[Listed records]:
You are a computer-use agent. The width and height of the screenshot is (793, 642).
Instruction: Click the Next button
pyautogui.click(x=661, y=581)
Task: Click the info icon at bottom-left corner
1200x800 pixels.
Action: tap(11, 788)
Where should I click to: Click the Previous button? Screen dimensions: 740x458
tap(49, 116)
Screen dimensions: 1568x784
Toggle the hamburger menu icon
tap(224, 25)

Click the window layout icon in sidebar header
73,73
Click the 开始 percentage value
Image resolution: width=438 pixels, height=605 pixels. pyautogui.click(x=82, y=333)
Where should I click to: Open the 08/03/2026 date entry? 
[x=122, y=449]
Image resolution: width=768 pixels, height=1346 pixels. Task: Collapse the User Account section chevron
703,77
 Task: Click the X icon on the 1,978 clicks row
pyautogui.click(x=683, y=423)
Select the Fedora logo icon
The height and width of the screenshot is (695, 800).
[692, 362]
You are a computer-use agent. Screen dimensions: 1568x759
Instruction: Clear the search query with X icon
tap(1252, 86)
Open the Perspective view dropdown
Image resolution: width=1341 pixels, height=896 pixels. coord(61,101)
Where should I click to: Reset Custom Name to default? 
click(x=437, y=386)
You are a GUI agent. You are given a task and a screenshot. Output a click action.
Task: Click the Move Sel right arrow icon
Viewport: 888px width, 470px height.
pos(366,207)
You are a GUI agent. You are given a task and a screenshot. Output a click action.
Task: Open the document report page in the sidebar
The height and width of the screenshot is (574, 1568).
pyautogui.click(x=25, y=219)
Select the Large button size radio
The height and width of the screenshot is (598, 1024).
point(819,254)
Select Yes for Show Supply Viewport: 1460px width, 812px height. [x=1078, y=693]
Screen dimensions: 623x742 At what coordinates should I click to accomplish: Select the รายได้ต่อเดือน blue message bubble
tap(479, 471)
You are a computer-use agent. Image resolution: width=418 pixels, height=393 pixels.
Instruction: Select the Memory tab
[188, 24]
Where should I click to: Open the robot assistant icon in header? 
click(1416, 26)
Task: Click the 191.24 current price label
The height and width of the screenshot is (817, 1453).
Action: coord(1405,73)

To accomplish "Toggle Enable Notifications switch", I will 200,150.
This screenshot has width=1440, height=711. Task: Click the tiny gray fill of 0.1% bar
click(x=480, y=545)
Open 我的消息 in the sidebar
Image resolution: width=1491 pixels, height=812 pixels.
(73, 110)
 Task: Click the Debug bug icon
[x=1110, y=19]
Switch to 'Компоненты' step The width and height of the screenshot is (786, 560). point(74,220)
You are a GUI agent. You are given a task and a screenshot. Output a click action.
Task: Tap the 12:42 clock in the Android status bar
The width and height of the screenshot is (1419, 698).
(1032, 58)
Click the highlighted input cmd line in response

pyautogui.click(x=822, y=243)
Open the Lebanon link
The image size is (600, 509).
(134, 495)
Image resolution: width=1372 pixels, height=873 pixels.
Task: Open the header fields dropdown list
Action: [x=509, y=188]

[Activity]:
Scan the preceding listing for the string "computer" and copy every line where it occurs.

[Result of the task]:
You are a computer-use agent. The width and height of the screenshot is (793, 642).
You are a computer-use agent. Screen dimensions: 1568x759
You are a computer-use agent. Image resolution: width=418 pixels, height=393 pixels.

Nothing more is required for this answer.